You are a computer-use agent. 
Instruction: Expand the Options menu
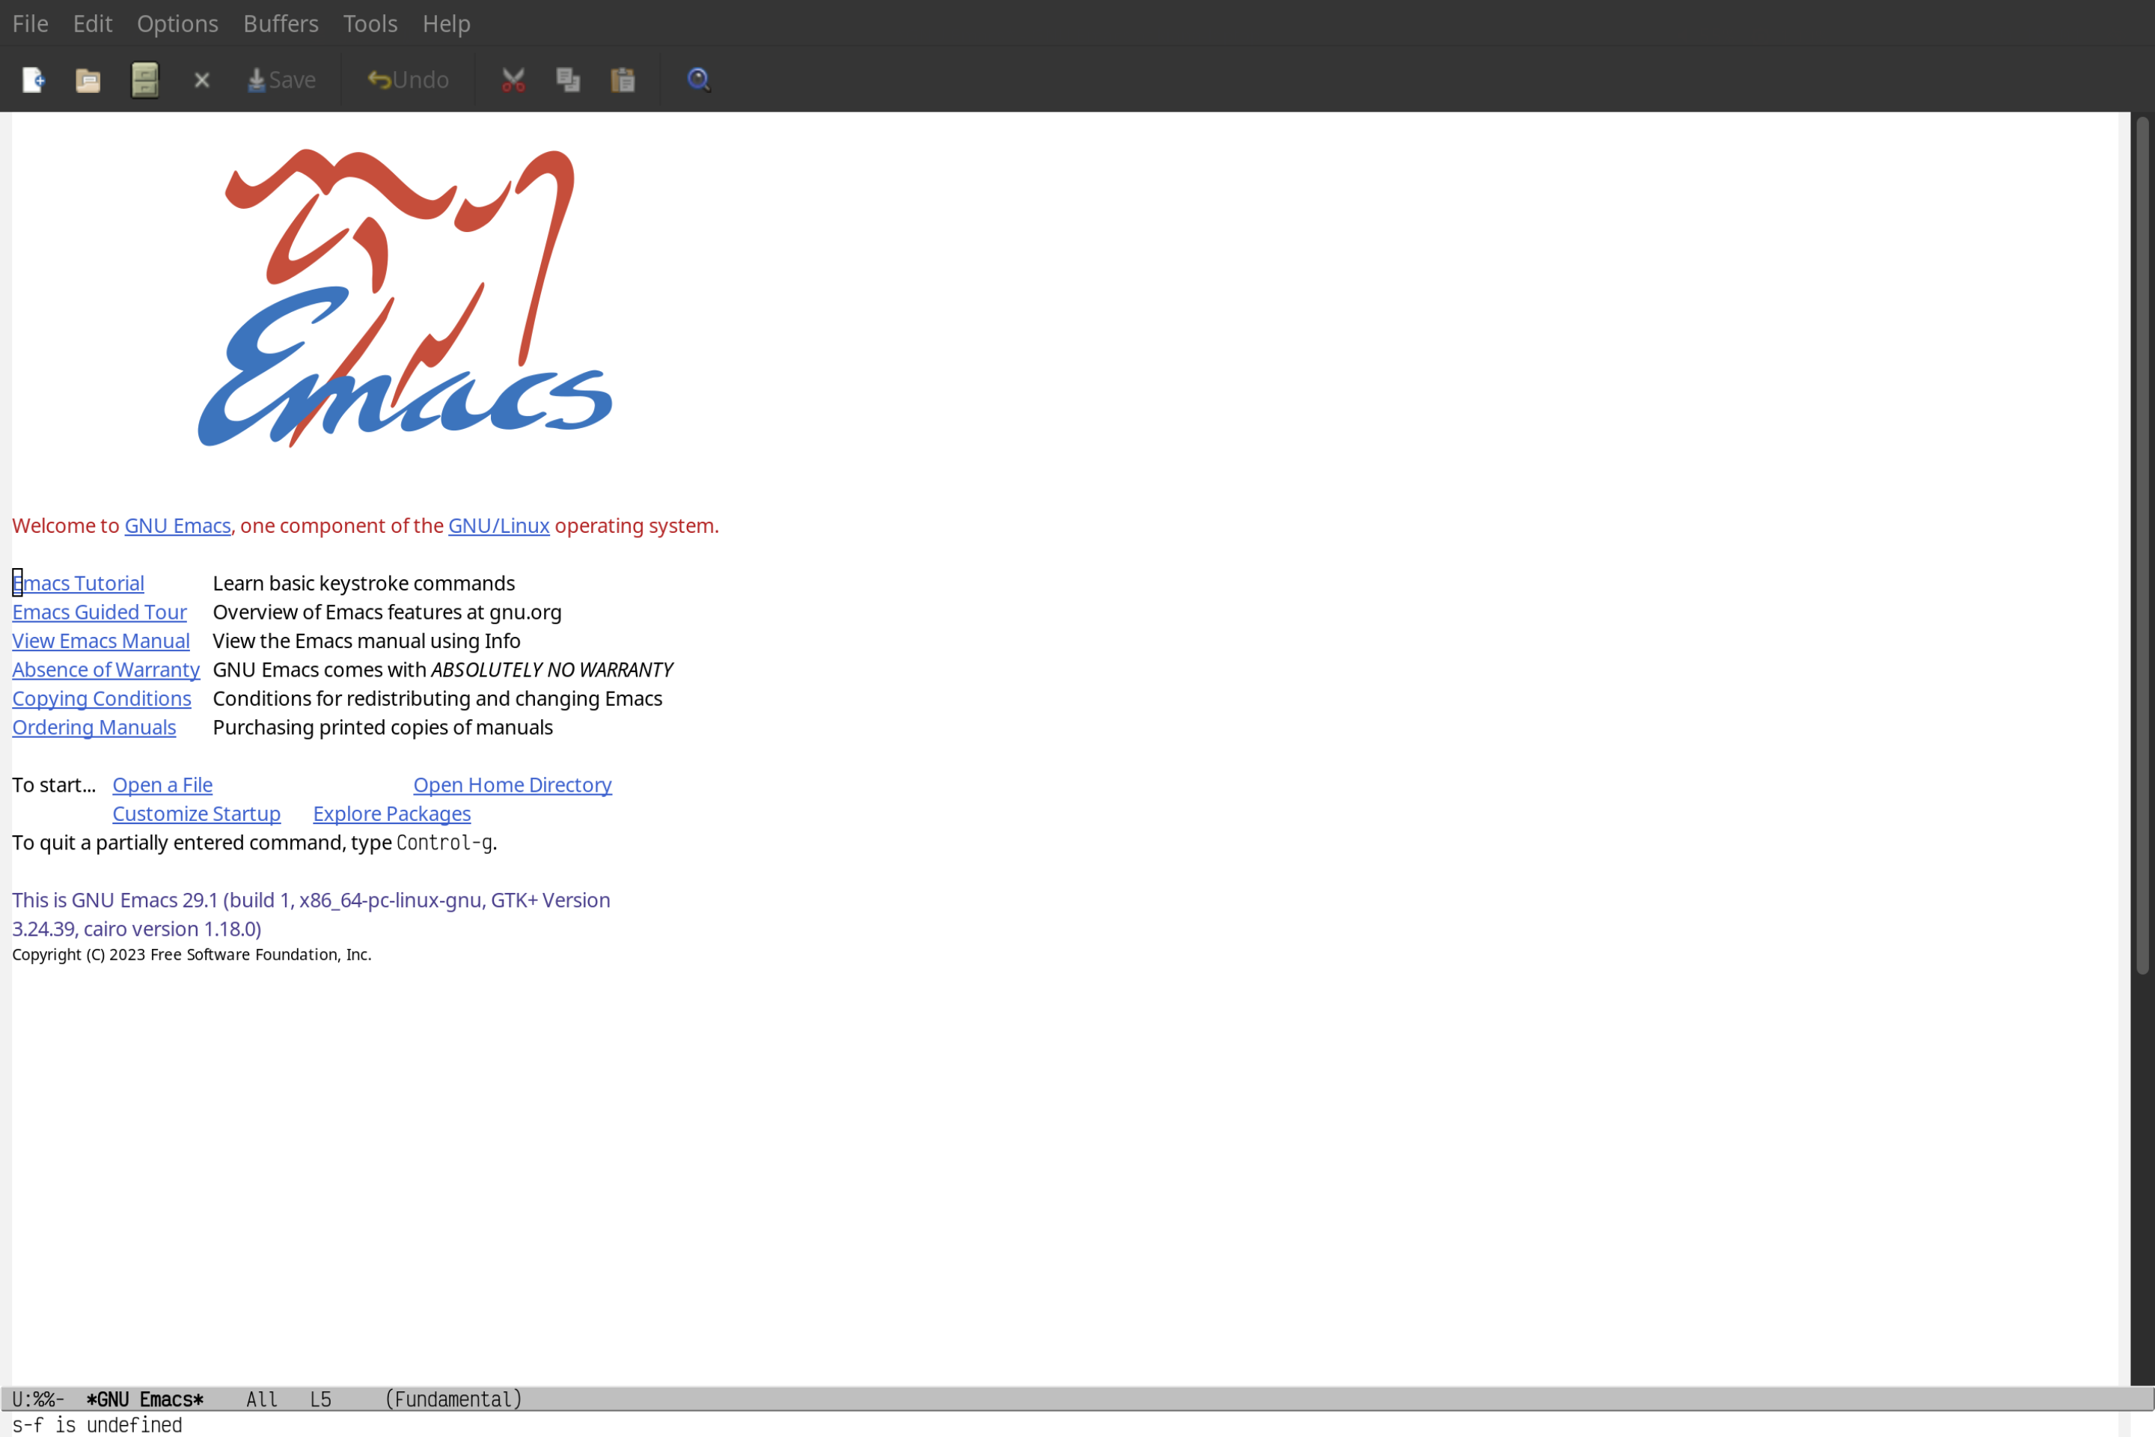(177, 22)
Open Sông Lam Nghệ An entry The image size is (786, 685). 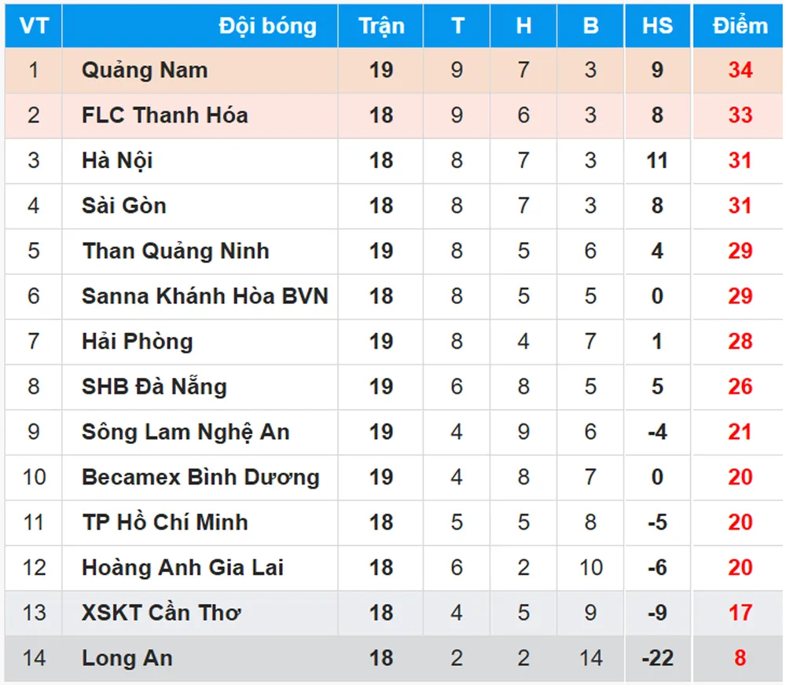[185, 432]
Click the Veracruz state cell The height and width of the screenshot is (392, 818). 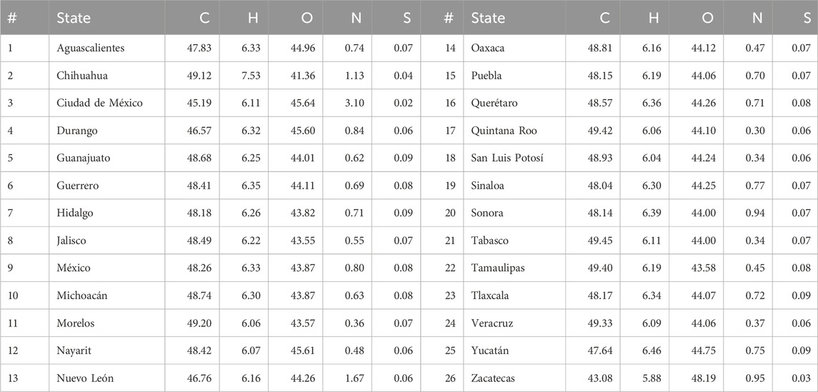pos(493,323)
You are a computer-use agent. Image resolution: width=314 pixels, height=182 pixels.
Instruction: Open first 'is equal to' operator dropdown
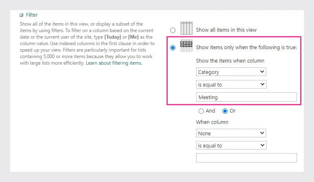[231, 85]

****

* **Problem details**:
Take from the listing above each line that contains the string "computer".

* **Task answer**:
You are a computer-use agent. 
You are a computer-use agent. Image resolution: width=314 pixels, height=182 pixels.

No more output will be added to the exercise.